··· MATERIAL TO PROCESS ···

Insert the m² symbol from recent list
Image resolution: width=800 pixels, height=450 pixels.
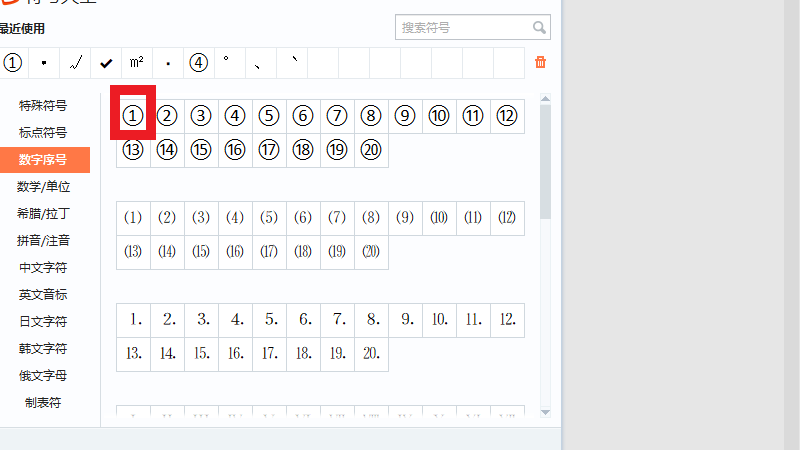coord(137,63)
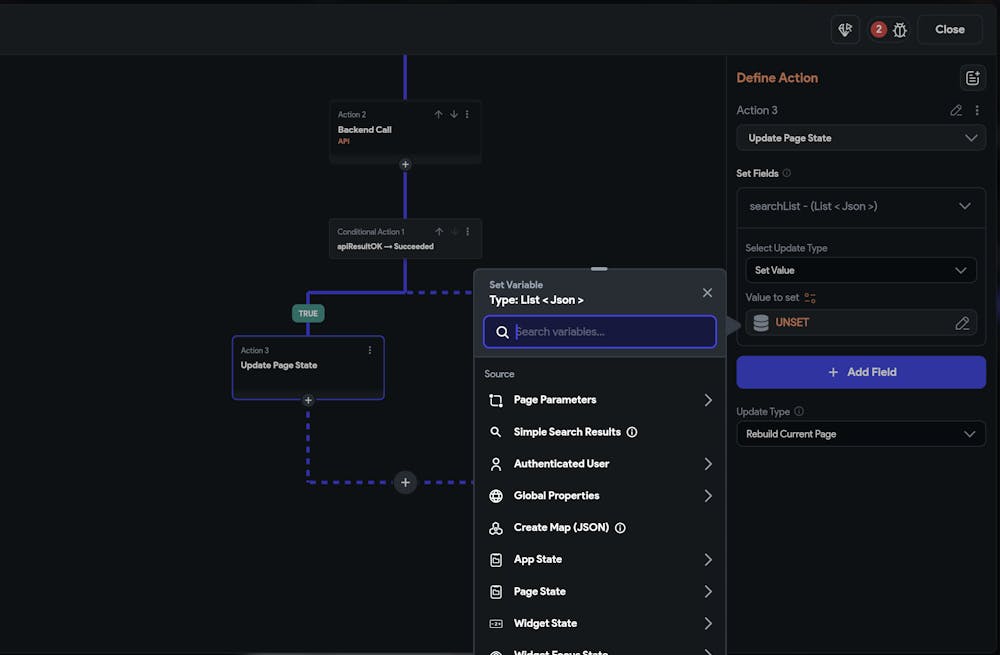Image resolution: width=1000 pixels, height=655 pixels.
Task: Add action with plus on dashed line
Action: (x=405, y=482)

···

#### WHAT YOU WILL DO:
Repeat all entries exactly, pictures excluded.

#### OUTPUT OF THE TASK:
Insert the m² symbol from recent list
Image resolution: width=800 pixels, height=450 pixels.
coord(137,63)
Image resolution: width=1000 pixels, height=655 pixels.
Task: Add action with plus on dashed line
Action: (x=405, y=482)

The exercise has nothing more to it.